Libro del mese: Community, la struttura dell’appartenenza
COMMUNITY: LA STRUTTURA DELL’APPARTENENZA
Peter Block
Edizioni Ayros, pp.204, € 26,00
Perché leggerlo: per scoprire l’importanza di ripensare l’azienda come comunità e recuperare quel senso d’appartenenza che fa sentire le persone “proprietarie” delle proprie scelte, capaci di liberare le energie migliori che vengono dal riconoscersi membri di una comunità che si prende cura del bene comune.

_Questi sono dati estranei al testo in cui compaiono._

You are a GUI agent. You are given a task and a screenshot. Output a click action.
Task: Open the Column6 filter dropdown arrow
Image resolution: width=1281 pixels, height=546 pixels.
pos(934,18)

Dopo il crollo di Lehman Brothers, Henry Mintzberg, una delle voci più autorevoli della consulenza organizzativa, scrisse: “All’ombra dell’attuale crisi economica, se ne cela un’altra di proporzioni più ampie: la scomparsa del senso di comunità nelle aziende, ovvero quel sentimento d’appartenenza e d’attenzione verso qualcosa che va al di là del singolo individuo. Decenni di management orientato al breve termine, specie negli Stati Uniti, hanno dato troppa enfasi alla figura del CEO e ridotto gli altri membri dell’azienda a pezzi sostituibili, da ridimensionare appena le quotazioni azionarie scendono. Un comportamento sconsiderato che ha messo in ginocchio l’economia globale”.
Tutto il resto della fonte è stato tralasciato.